_WHAT YOU HAVE TO DO_
In the listing below, print exactly the lines between the line holding "Task: Click the" and the line holding "The image size is (1240, 964).", inclusive, and no more.

_DATA_
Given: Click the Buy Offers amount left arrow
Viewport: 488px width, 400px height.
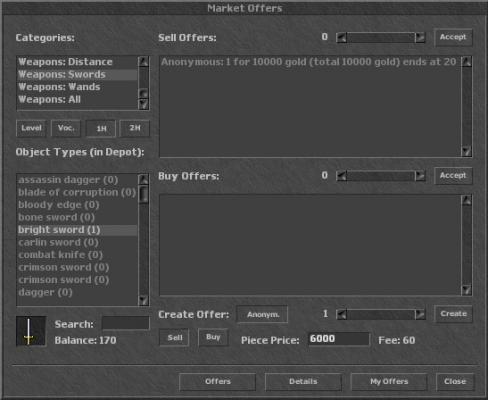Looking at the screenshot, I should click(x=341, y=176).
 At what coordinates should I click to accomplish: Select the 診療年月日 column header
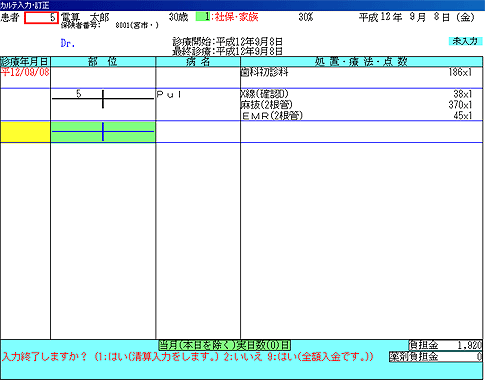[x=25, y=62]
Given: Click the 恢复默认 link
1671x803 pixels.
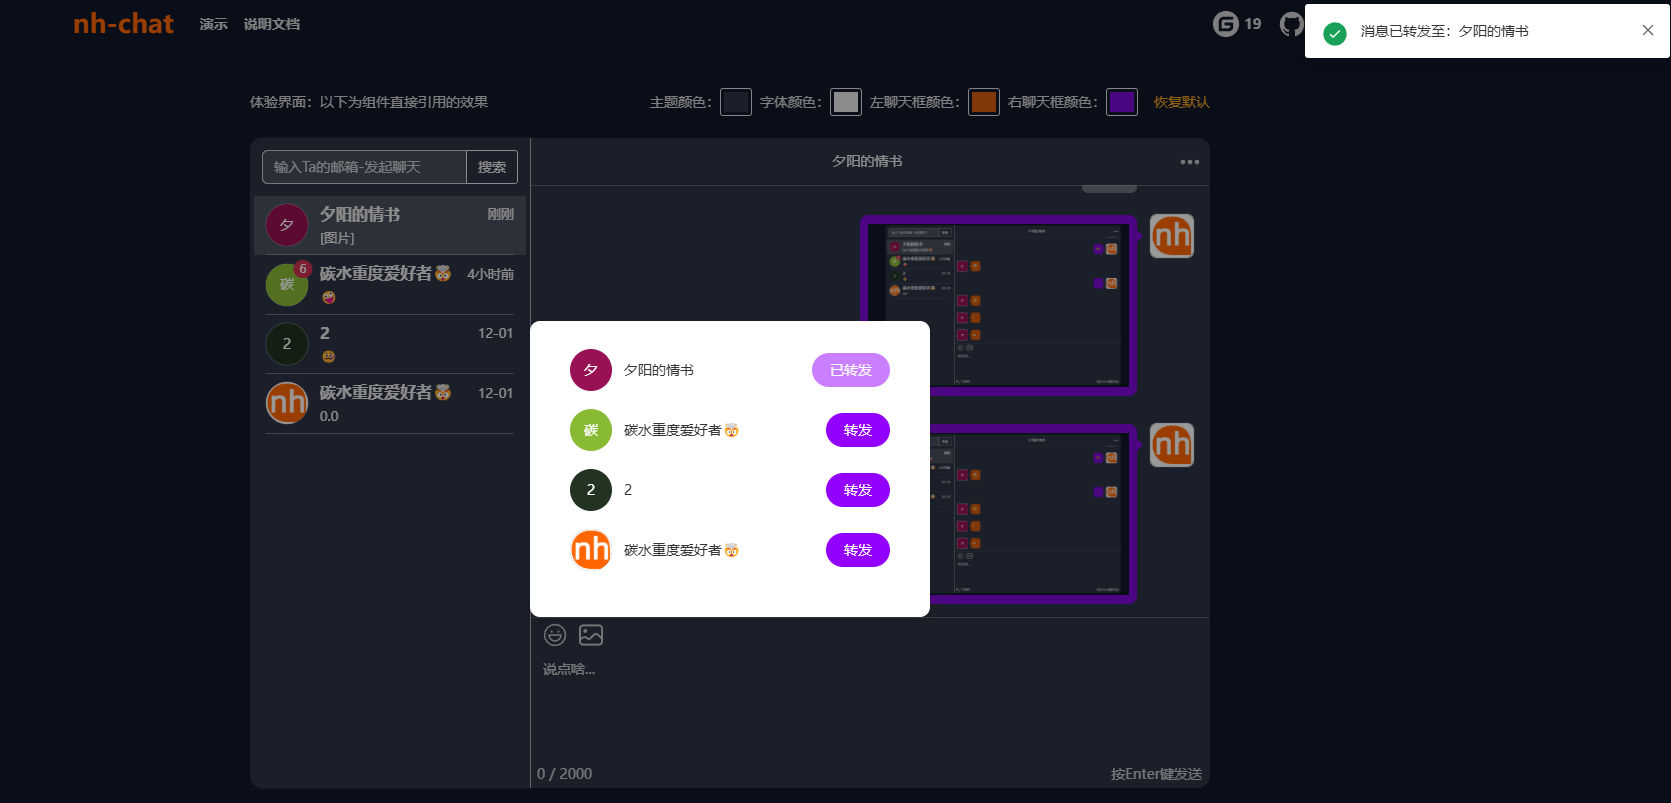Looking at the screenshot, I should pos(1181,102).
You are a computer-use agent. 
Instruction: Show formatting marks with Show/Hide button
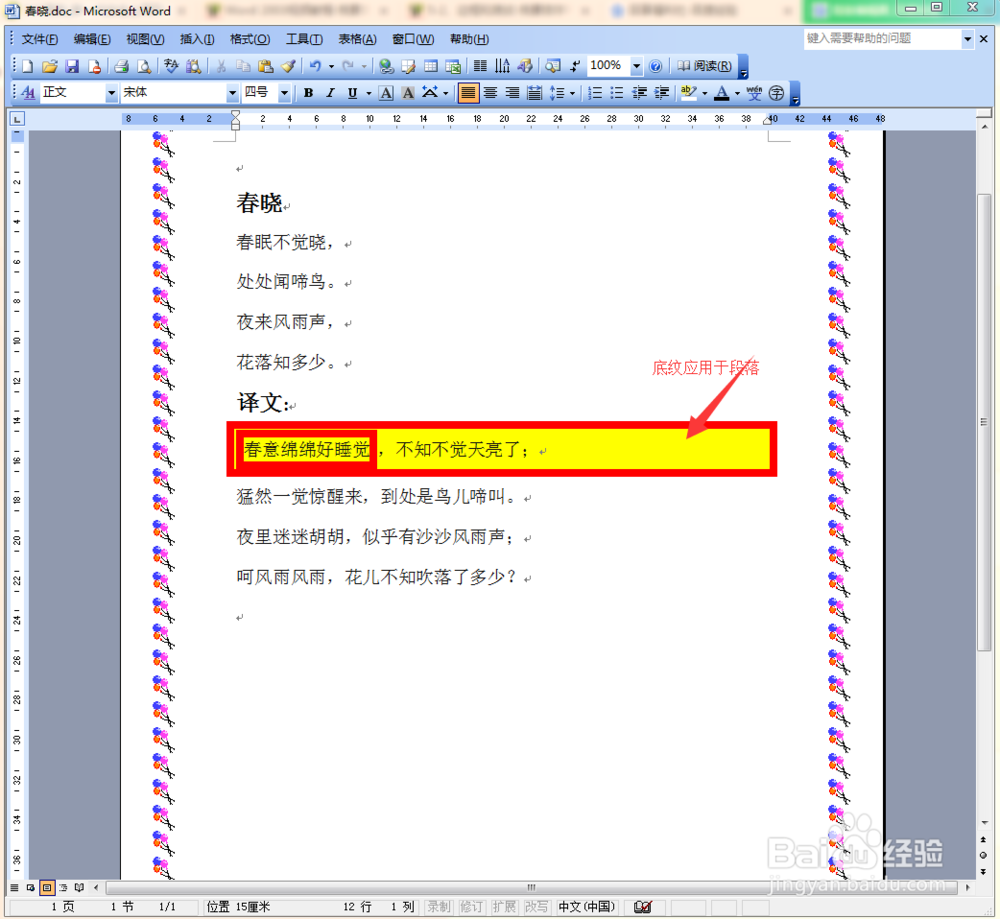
--
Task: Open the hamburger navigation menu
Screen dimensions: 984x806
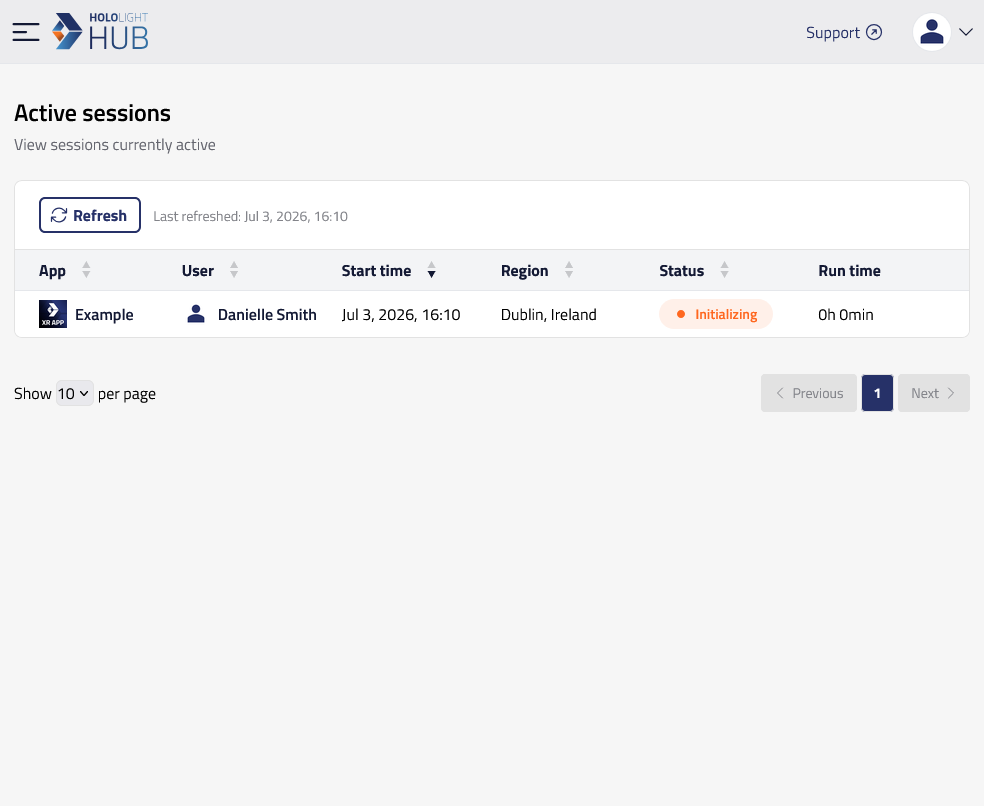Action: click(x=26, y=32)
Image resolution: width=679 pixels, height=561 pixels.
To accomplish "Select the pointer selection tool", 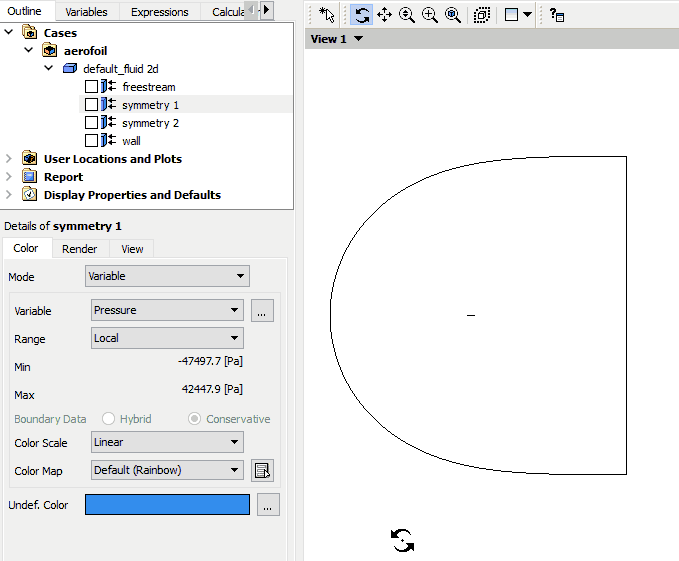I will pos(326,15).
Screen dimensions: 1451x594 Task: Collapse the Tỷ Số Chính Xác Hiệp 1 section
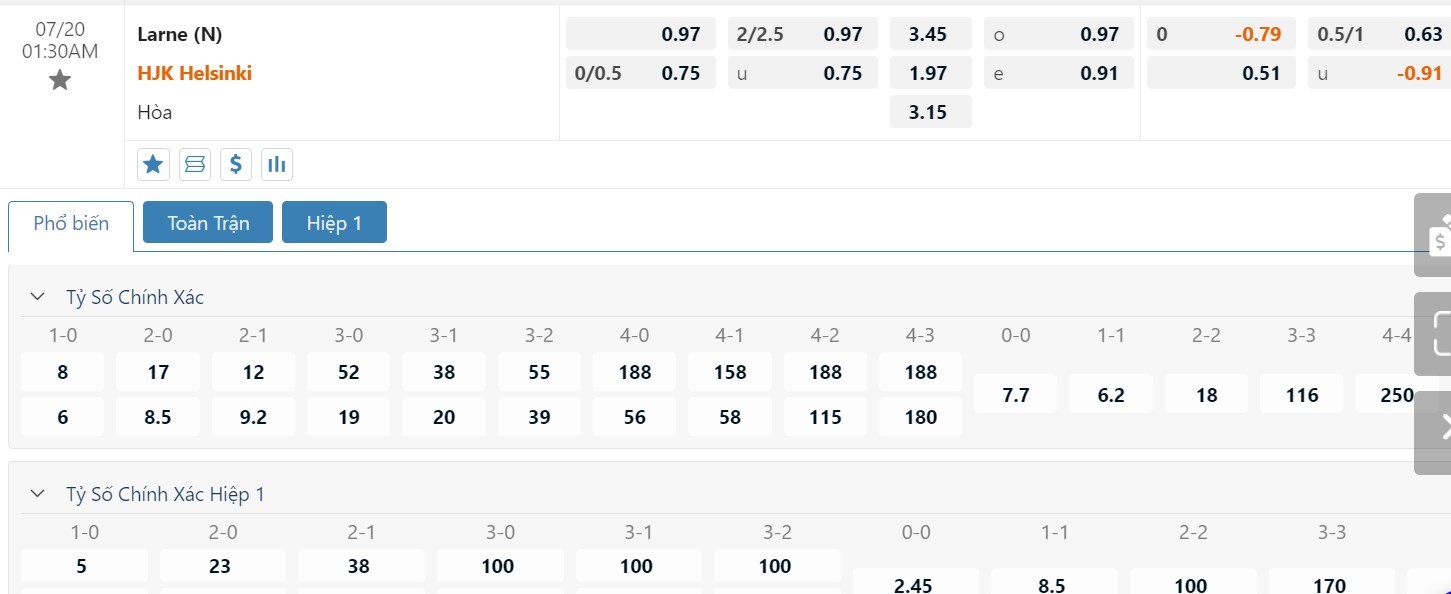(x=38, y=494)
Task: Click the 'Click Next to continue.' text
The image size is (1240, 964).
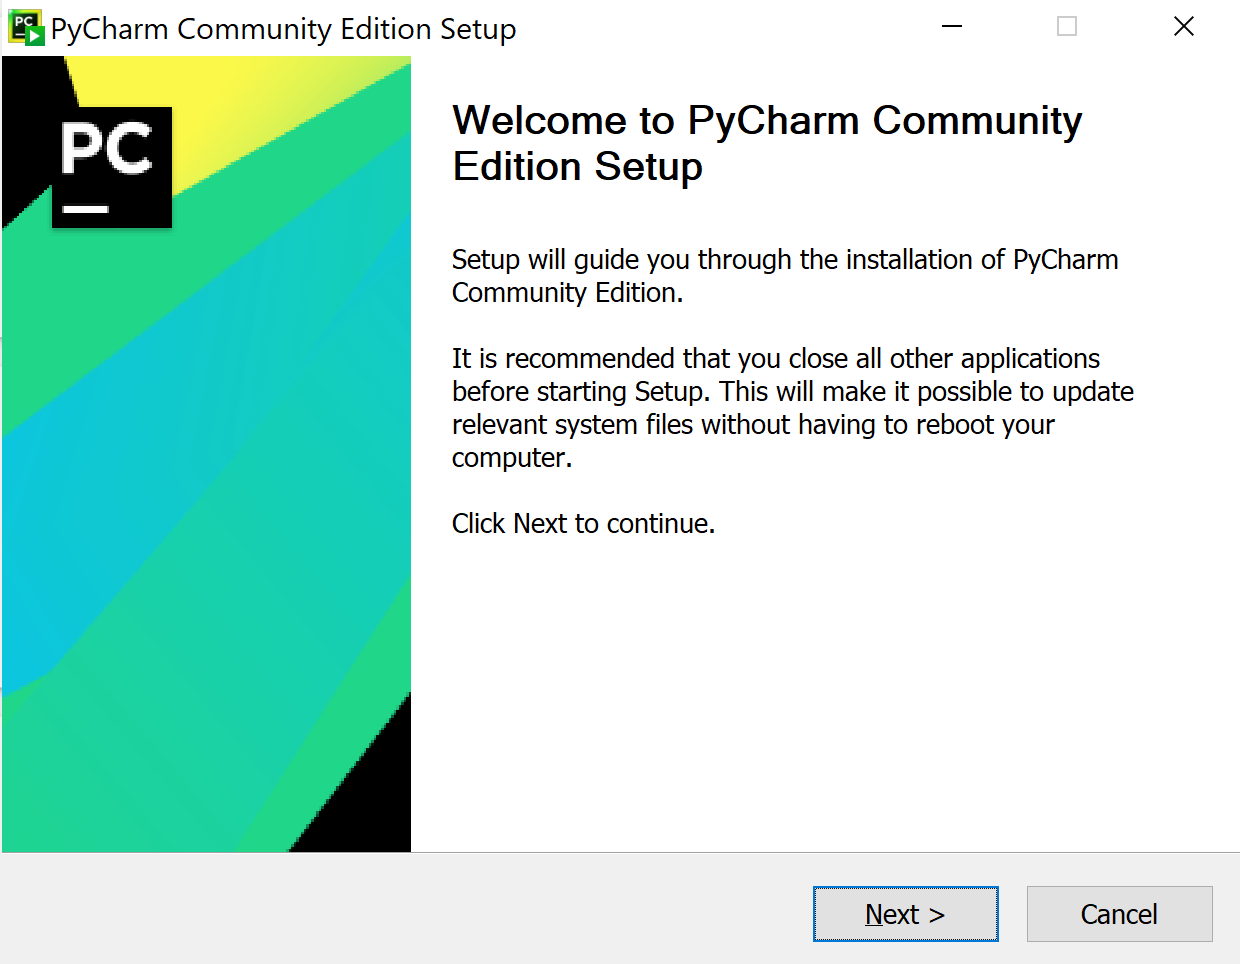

_TASK RESULT_
Task: Click the 'Click Next to continue.' text
The image size is (1240, 964).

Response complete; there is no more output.